Furthermore, fresh water in sufficient quantities had to be procured. For if the springs on the island could supply eighty thousand inhabitants, they now had to triple their output and give out a far greater supply to meet the demand of one hundred and fifty thousand more mouths. Every bit of flour had to come from outside, from Italy, France or England since Corfu has very few resources and we did not wish to encounter the hostility of a population to which it was necessary for us to show firmness more than once. The most recalcitrant were forced to give in, not without ceasing to rob us very much in the dealings they had with us. Oranges went up to ten francs a dozen, and small shopkeepers realized fortunes by doing money changing at fantastic rates.
And all that will furnish only a very incomplete idea of the innumerable obligations the aquatic anthill, from an industrial and military standpoint, which is called a naval base, has to meet.

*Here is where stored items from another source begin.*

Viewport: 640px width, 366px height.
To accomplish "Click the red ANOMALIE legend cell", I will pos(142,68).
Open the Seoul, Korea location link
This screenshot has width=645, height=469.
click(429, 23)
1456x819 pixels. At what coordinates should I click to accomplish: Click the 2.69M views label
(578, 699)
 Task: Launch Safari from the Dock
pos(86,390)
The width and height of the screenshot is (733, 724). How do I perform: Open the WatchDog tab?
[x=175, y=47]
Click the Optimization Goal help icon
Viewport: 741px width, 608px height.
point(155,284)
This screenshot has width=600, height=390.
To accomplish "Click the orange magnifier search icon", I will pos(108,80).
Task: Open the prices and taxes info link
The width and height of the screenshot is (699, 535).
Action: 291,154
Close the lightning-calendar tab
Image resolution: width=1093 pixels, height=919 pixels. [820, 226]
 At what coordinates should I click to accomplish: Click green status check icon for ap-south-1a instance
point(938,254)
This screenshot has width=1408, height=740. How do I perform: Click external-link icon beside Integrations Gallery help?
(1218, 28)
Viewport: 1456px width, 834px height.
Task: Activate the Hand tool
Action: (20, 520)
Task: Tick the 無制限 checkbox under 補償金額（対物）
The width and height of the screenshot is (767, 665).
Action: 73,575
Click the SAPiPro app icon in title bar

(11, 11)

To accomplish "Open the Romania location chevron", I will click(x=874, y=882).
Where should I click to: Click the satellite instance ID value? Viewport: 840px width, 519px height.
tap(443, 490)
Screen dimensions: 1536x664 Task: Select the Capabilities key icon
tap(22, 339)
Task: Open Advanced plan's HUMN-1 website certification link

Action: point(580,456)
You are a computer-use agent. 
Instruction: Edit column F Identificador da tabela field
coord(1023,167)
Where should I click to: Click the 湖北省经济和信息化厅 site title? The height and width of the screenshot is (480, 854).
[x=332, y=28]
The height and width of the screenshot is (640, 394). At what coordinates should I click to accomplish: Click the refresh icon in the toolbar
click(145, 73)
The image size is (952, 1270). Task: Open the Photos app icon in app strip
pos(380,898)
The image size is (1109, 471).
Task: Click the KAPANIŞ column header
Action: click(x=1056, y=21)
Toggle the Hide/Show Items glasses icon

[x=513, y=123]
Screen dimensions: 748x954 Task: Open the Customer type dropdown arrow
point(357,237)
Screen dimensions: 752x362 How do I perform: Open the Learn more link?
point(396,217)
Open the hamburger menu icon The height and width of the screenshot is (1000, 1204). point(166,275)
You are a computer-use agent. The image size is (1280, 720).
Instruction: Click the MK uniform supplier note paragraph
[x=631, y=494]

On the ninth of January, 1916, the situation of the Serbian Army was precisely as follows: In the neighborhood of San Giovanni di Medua there were twelve hundred officers, twenty-six thousand foot soldiers, seven thousand horses and two thousand cattle; at Durazzo there were thirty-six hundred officers, sixty-nine thousand soldiers, twenty thousand horses and four thousand cattle; on the roads that led to Valona some fifty thousand men including officers, two thousand horses and three hundred cattle.
In these three principal groups were forty-one field pieces, the glorious remainder of the Serbian artillery.
Add to that twenty-two thousand Austrian prisoners whom the Serbs carried along with them in their exodus towards the coast and also the pitiable troop of refugees, sick men, old men, women, children who, desiring at any cost to escape slavery and servitude, followed the retreating army.
The evacuation of this indomitable people was made at San Giovanni di Medua. The soldiers were sent to Corfu. The civilians were sent to Algiers and Tunis, the Austrian prisoners to Sardinia. But where were the typhoid and the cholera patients to be transported? No one wanted them; and in this stampede of a people, cholera and typhus had made their appearance and spread with alarming rapidity. A certain number of cholera patients had been taken to Brindisi; and everyone, naturally, refused to take them in.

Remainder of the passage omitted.